WRITTEN REQUEST — Format the rows below as a JSON list of strings, with one string for each line and blank lines left out.

DATA FOR THIS EXERCISE —
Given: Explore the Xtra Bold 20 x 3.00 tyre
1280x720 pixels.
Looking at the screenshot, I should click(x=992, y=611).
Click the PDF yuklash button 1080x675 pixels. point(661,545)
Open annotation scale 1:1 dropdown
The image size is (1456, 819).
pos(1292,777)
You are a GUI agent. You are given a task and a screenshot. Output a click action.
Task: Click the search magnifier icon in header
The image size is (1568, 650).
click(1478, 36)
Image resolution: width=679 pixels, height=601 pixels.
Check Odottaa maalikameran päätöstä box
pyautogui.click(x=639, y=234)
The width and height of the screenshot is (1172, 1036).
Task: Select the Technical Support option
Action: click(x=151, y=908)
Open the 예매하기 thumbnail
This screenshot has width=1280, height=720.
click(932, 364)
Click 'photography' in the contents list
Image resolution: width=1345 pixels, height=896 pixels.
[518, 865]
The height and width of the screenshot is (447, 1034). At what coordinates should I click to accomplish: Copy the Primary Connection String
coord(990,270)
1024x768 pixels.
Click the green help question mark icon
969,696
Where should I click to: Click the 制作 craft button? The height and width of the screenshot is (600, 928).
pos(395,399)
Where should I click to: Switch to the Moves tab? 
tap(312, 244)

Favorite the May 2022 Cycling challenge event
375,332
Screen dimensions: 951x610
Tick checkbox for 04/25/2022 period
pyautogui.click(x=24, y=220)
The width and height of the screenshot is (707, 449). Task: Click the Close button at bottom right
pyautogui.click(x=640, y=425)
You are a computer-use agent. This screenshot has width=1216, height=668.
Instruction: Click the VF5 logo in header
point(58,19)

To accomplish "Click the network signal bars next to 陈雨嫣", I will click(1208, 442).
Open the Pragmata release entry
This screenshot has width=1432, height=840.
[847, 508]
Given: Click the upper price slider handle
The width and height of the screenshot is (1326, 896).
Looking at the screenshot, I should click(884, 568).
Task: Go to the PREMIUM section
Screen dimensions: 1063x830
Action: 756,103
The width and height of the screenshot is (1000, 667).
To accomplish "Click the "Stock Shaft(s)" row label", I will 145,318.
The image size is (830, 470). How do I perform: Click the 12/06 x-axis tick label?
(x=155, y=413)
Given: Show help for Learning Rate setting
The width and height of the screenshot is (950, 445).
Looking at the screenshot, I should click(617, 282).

THE ANSWER —
[
  "Given: Explore the Xtra Bold 20 x 3.00 tyre",
  "1280x720 pixels.",
  "Looking at the screenshot, I should click(x=992, y=611).",
  "Click the PDF yuklash button 1080x675 pixels. point(661,545)",
  "Open annotation scale 1:1 dropdown",
  "The image size is (1456, 819).",
  "pos(1292,777)",
  "You are a GUI agent. You are given a task and a screenshot. Output a click action.",
  "Task: Click the search magnifier icon in header",
  "The image size is (1568, 650).",
  "click(1478, 36)",
  "Image resolution: width=679 pixels, height=601 pixels.",
  "Check Odottaa maalikameran päätöstä box",
  "pyautogui.click(x=639, y=234)",
  "The width and height of the screenshot is (1172, 1036).",
  "Task: Select the Technical Support option",
  "Action: click(x=151, y=908)",
  "Open the 예매하기 thumbnail",
  "This screenshot has width=1280, height=720.",
  "click(932, 364)",
  "Click 'photography' in the contents list",
  "Image resolution: width=1345 pixels, height=896 pixels.",
  "[518, 865]",
  "The height and width of the screenshot is (447, 1034). At what coordinates should I click to accomplish: Copy the Primary Connection String",
  "coord(990,270)",
  "1024x768 pixels.",
  "Click the green help question mark icon",
  "969,696",
  "Where should I click to: Click the 制作 craft button? The height and width of the screenshot is (600, 928).",
  "pos(395,399)",
  "Where should I click to: Switch to the Moves tab? ",
  "tap(312, 244)",
  "Favorite the May 2022 Cycling challenge event",
  "375,332",
  "Screen dimensions: 951x610",
  "Tick checkbox for 04/25/2022 period",
  "pyautogui.click(x=24, y=220)",
  "The width and height of the screenshot is (707, 449). Task: Click the Close button at bottom right",
  "pyautogui.click(x=640, y=425)",
  "You are a computer-use agent. This screenshot has width=1216, height=668.",
  "Instruction: Click the VF5 logo in header",
  "point(58,19)",
  "To accomplish \"Click the network signal bars next to 陈雨嫣\", I will click(1208, 442).",
  "Open the Pragmata release entry",
  "This screenshot has width=1432, height=840.",
  "[847, 508]",
  "Given: Click the upper price slider handle",
  "The width and height of the screenshot is (1326, 896).",
  "Looking at the screenshot, I should click(884, 568).",
  "Task: Go to the PREMIUM section",
  "Screen dimensions: 1063x830",
  "Action: 756,103",
  "The width and height of the screenshot is (1000, 667).",
  "To accomplish \"Click the \"Stock Shaft(s)\" row label\", I will 145,318.",
  "The image size is (830, 470). How do I perform: Click the 12/06 x-axis tick label?",
  "(x=155, y=413)",
  "Given: Show help for Learning Rate setting",
  "The width and height of the screenshot is (950, 445).",
  "Looking at the screenshot, I should click(617, 282)."
]